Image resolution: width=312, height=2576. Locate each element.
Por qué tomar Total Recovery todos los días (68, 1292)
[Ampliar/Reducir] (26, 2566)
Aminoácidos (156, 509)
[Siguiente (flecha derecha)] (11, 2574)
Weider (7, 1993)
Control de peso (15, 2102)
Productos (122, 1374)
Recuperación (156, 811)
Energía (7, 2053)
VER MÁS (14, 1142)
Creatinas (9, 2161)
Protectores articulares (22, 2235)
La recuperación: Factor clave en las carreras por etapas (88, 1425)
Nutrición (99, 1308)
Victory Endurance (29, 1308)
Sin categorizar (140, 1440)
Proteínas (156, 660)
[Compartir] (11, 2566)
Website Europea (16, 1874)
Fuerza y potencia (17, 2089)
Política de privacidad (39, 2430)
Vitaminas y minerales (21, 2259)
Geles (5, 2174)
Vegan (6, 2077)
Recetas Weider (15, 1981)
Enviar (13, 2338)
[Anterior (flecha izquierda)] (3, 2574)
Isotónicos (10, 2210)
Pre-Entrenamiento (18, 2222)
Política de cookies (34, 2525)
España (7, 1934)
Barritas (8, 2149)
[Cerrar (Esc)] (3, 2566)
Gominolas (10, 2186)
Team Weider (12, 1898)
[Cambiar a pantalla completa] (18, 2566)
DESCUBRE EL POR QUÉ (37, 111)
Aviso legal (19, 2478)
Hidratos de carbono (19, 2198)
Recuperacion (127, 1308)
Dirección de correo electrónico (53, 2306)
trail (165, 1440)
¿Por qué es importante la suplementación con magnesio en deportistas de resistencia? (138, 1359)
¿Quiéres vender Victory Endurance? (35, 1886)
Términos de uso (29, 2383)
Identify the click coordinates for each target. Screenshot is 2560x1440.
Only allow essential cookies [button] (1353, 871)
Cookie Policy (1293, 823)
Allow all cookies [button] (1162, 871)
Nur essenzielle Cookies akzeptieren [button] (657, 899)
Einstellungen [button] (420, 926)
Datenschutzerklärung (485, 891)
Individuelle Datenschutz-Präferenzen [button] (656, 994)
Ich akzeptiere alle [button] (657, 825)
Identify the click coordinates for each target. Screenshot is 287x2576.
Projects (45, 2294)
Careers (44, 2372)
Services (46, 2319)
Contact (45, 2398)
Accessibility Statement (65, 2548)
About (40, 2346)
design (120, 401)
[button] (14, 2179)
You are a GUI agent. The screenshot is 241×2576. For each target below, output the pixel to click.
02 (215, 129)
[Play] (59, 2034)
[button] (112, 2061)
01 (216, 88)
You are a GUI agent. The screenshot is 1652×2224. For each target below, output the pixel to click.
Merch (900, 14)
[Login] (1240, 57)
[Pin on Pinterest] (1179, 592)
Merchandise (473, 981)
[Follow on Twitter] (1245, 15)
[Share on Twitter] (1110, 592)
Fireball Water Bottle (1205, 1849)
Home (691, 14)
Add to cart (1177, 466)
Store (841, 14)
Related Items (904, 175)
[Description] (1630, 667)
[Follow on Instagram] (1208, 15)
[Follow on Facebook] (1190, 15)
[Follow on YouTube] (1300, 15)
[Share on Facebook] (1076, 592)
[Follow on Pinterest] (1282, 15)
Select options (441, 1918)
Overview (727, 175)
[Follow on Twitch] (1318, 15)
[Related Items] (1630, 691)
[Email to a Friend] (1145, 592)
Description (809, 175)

====

__WORK REQUEST__
All of the data above should be reproduced exactly.

__RESPONSE TO THIS TASK__
Image resolution: width=312, height=2576. Locate each element.
Por qué tomar Total Recovery todos los días (68, 1292)
[Ampliar/Reducir] (26, 2566)
Aminoácidos (156, 509)
[Siguiente (flecha derecha)] (11, 2574)
Weider (7, 1993)
Control de peso (15, 2102)
Productos (122, 1374)
Recuperación (156, 811)
Energía (7, 2053)
VER MÁS (14, 1142)
Creatinas (9, 2161)
Protectores articulares (22, 2235)
La recuperación: Factor clave en las carreras por etapas (88, 1425)
Nutrición (99, 1308)
Victory Endurance (29, 1308)
Sin categorizar (140, 1440)
Proteínas (156, 660)
[Compartir] (11, 2566)
Website Europea (16, 1874)
Fuerza y potencia (17, 2089)
Política de privacidad (39, 2430)
Vitaminas y minerales (21, 2259)
Geles (5, 2174)
Vegan (6, 2077)
Recetas Weider (15, 1981)
Enviar (13, 2338)
[Anterior (flecha izquierda)] (3, 2574)
Isotónicos (10, 2210)
Pre-Entrenamiento (18, 2222)
Política de cookies (34, 2525)
España (7, 1934)
Barritas (8, 2149)
[Cerrar (Esc)] (3, 2566)
Gominolas (10, 2186)
Team Weider (12, 1898)
[Cambiar a pantalla completa] (18, 2566)
DESCUBRE EL POR QUÉ (37, 111)
Aviso legal (19, 2478)
Hidratos de carbono (19, 2198)
Recuperacion (127, 1308)
Dirección de correo electrónico (53, 2306)
trail (165, 1440)
¿Por qué es importante la suplementación con magnesio en deportistas de resistencia? (138, 1359)
¿Quiéres vender Victory Endurance? (35, 1886)
Términos de uso (29, 2383)
Identify the click coordinates for each target. Screenshot is 2560x1440.
Only allow essential cookies [button] (1353, 871)
Cookie Policy (1293, 823)
Allow all cookies [button] (1162, 871)
Nur essenzielle Cookies akzeptieren [button] (657, 899)
Einstellungen [button] (420, 926)
Datenschutzerklärung (485, 891)
Individuelle Datenschutz-Präferenzen [button] (656, 994)
Ich akzeptiere alle [button] (657, 825)
Identify the click coordinates for each target. Screenshot is 287x2576.
Projects (45, 2294)
Careers (44, 2372)
Services (46, 2319)
Contact (45, 2398)
Accessibility Statement (65, 2548)
About (40, 2346)
design (120, 401)
[button] (14, 2179)
You are a GUI agent. The screenshot is 241×2576. For each target below, output the pixel to click.
02 (215, 129)
[Play] (59, 2034)
[button] (112, 2061)
01 (216, 88)
You are a GUI agent. The screenshot is 1652×2224. For each target below, output the pixel to click.
Merch (900, 14)
[Login] (1240, 57)
[Pin on Pinterest] (1179, 592)
Merchandise (473, 981)
[Follow on Twitter] (1245, 15)
[Share on Twitter] (1110, 592)
Fireball Water Bottle (1205, 1849)
Home (691, 14)
Add to cart (1177, 466)
Store (841, 14)
Related Items (904, 175)
[Description] (1630, 667)
[Follow on Instagram] (1208, 15)
[Follow on Facebook] (1190, 15)
[Follow on YouTube] (1300, 15)
[Share on Facebook] (1076, 592)
[Follow on Pinterest] (1282, 15)
Select options (441, 1918)
Overview (727, 175)
[Follow on Twitch] (1318, 15)
[Related Items] (1630, 691)
[Email to a Friend] (1145, 592)
Description (809, 175)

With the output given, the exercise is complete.